Directions: The lines from the start of the data through the line containing "alltombarn.nu (406, 1913)" are to be reproduced exactly, both ends included.

(Stored records)
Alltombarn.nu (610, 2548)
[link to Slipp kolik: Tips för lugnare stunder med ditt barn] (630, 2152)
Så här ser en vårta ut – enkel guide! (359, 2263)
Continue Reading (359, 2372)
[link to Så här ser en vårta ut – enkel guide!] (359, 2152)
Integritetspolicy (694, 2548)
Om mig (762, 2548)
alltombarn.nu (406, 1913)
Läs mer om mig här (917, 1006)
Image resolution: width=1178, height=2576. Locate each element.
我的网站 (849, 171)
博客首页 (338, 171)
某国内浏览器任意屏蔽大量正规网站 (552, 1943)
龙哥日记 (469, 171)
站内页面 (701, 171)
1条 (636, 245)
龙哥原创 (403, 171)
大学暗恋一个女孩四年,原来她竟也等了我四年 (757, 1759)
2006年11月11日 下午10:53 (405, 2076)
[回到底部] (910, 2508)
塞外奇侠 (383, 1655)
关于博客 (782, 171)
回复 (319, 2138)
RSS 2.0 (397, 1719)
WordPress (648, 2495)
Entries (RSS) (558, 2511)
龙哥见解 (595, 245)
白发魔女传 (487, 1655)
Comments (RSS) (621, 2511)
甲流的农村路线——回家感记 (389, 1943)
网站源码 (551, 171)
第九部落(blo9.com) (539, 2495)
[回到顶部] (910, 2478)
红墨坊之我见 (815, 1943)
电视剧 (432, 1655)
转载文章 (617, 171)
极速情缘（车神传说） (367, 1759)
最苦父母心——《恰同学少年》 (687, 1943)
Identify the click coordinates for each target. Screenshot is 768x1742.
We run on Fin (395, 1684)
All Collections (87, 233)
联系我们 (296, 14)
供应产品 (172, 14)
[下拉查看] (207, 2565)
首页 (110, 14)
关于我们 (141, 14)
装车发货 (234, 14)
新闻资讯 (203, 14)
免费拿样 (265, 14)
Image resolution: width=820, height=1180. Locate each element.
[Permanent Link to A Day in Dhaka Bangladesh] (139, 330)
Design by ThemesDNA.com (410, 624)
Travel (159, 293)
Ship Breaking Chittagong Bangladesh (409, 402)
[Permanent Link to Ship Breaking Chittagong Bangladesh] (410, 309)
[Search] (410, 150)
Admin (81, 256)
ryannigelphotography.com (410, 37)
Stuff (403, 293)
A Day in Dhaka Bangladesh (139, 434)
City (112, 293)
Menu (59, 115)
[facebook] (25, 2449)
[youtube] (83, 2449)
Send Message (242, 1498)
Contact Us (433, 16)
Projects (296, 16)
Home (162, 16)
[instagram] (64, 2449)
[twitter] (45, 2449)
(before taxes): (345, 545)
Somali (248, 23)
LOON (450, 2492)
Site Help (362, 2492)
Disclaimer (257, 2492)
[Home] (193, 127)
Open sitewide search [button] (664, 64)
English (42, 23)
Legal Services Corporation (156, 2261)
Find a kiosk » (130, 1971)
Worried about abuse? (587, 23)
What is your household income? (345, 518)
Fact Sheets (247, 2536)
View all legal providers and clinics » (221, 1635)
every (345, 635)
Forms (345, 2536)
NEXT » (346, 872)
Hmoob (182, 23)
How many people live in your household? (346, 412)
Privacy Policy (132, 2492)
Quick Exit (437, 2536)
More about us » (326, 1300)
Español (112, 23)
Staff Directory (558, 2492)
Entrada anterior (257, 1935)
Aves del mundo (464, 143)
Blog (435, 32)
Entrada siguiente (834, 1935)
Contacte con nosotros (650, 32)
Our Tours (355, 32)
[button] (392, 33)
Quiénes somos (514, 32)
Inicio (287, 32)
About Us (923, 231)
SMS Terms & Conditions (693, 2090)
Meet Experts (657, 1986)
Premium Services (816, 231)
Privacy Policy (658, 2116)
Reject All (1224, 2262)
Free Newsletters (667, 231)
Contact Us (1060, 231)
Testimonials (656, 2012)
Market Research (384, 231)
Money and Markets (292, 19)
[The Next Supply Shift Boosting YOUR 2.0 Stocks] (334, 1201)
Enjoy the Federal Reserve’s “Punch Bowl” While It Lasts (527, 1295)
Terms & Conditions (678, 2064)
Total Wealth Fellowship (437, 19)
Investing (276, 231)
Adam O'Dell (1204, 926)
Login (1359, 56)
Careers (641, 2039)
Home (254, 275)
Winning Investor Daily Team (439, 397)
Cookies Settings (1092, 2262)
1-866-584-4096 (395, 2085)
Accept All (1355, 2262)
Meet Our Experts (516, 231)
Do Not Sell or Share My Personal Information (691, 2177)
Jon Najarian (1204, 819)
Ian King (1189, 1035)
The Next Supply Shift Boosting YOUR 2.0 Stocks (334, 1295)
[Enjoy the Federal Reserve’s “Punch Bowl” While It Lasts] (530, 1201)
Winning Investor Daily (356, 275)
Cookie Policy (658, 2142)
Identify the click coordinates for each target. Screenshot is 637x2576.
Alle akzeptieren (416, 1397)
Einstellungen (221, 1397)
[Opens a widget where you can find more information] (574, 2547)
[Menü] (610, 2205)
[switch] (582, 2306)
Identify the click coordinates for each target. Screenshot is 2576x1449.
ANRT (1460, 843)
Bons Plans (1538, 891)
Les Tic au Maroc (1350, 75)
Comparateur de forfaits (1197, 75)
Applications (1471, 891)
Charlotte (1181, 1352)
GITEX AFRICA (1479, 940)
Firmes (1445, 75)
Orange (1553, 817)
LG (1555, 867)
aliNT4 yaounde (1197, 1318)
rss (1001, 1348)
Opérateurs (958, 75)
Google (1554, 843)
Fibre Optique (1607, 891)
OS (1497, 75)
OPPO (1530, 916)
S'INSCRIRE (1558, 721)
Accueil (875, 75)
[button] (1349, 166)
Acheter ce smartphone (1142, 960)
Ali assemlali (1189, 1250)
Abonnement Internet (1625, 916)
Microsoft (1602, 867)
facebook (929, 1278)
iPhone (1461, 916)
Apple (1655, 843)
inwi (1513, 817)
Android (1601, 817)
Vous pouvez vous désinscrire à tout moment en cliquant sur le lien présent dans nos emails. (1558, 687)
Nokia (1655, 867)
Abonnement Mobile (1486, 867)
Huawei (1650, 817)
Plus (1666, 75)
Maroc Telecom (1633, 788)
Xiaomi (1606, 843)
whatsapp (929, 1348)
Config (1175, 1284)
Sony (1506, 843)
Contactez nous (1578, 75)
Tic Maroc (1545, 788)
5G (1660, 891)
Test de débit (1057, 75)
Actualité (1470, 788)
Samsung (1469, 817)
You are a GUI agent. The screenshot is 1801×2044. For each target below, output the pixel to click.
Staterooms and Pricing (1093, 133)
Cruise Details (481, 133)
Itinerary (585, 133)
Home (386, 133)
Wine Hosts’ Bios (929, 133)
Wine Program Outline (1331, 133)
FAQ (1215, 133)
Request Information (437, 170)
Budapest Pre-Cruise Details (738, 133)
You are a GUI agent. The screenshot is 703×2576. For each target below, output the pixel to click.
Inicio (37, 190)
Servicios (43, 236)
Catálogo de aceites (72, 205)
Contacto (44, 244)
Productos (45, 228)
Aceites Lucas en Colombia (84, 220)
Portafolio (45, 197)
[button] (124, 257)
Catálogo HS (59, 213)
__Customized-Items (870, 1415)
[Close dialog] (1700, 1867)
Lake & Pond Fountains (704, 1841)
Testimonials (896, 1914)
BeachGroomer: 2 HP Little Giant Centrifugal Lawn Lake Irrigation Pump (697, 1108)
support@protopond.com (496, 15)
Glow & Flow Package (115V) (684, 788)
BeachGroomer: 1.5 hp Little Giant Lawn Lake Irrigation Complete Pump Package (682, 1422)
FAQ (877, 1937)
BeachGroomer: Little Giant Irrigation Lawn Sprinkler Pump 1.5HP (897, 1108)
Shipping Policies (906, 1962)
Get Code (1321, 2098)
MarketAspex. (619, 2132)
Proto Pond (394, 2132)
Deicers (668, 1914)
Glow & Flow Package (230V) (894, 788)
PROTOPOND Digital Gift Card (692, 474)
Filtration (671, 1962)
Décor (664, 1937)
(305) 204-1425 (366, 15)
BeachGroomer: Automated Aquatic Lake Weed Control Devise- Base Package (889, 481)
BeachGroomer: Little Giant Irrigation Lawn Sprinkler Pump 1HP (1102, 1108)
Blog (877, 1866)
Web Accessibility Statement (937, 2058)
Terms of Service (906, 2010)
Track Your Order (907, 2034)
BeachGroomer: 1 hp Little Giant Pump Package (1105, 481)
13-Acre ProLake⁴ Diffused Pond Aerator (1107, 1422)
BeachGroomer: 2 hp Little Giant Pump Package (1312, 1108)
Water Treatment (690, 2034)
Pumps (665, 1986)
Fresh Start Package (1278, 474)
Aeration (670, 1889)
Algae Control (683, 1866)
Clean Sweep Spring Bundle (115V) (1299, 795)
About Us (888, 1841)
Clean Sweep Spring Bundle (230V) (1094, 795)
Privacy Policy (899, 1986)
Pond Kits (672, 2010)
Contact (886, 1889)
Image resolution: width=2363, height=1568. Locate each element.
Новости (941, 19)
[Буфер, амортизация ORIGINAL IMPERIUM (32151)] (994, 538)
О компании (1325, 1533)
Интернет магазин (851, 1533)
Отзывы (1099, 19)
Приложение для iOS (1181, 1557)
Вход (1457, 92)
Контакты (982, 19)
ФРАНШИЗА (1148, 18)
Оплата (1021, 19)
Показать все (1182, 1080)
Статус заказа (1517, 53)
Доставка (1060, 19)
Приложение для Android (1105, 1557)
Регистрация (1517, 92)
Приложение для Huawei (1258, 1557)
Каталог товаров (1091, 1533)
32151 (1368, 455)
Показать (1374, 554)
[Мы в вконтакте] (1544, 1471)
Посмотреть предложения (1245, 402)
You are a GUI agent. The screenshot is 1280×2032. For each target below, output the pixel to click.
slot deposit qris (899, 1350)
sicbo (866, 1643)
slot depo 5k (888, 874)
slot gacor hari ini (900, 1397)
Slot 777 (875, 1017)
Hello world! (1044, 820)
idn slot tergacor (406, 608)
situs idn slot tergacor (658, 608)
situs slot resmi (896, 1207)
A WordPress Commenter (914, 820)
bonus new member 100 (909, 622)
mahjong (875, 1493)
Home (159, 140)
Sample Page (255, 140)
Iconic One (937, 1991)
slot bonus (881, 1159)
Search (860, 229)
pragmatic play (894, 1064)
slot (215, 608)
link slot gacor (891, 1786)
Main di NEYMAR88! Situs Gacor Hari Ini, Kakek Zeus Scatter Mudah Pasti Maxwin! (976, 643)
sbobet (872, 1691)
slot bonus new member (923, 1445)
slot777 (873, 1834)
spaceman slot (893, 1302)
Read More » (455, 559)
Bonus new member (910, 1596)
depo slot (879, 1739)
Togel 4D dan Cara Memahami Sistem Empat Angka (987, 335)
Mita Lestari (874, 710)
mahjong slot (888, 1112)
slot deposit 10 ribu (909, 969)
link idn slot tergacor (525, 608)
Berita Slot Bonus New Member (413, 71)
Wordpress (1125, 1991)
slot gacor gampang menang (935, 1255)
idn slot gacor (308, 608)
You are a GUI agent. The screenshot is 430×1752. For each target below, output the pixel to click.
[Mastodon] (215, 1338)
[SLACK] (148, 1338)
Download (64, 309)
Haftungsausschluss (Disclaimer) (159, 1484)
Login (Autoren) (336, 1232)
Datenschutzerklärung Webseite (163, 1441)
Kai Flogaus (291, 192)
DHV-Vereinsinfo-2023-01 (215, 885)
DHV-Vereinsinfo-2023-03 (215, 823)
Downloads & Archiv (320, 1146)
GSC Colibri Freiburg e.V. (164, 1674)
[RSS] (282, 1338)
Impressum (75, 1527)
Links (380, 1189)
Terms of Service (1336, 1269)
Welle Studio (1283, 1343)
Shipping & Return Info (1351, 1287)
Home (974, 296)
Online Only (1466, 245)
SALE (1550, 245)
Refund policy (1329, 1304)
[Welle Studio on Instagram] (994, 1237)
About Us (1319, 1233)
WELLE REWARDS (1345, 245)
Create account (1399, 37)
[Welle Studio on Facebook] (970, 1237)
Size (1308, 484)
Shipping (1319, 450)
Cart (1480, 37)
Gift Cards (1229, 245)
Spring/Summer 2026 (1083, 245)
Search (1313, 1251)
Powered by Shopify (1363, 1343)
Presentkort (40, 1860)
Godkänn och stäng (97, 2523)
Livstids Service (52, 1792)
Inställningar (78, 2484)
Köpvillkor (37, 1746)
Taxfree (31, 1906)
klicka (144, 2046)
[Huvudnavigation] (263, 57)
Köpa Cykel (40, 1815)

Exercise answer:
Alltombarn.nu (610, 2548)
[link to Slipp kolik: Tips för lugnare stunder med ditt barn] (630, 2152)
Så här ser en vårta ut – enkel guide! (359, 2263)
Continue Reading (359, 2372)
[link to Så här ser en vårta ut – enkel guide!] (359, 2152)
Integritetspolicy (694, 2548)
Om mig (762, 2548)
alltombarn.nu (406, 1913)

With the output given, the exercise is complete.